Abstract

People divide their ongoing experience into meaningful events. This process, event segmentation, is strongly associated with visual input: when visual features change, people are more likely to segment. However, the nature of this relationship is unclear. Segmentation could be bound to specific visual features, such as actor posture. Or, it could be based on changes in the activity that are correlated with visual features. This study distinguished between these two possibilities by examining whether segmentation varies across first- and third-person perspectives. In two experiments, observers identified meaningful events in videos of actors performing everyday activities, such as eating breakfast or doing laundry. Each activity was simultaneously recorded from a first-person perspective and a third-person perspective. These videos presented identical activities but differed in their visual features. If segmentation is tightly bound to visual features then observers should identify different events in first- and third-person videos. In addition, the relationship between segmentation and visual features should remain unchanged. Neither prediction was supported.
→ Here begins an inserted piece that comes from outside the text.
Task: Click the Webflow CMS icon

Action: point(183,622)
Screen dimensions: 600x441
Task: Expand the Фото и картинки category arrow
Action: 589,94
Though participants sometimes identified more events in first-person videos, the events they identified were mostly indistinguishable from those identified for third-person videos. In addition, the relationship between the video’s visual features and segmentation changed across perspectives, further demonstrating a partial dissociation between segmentation and visual input. Event segmentation appears to be robust to large variations in sensory information as long as the content remains the same. Segmentation mechanisms appear to flexibly use sensory information to identify the structure of the underlying activity.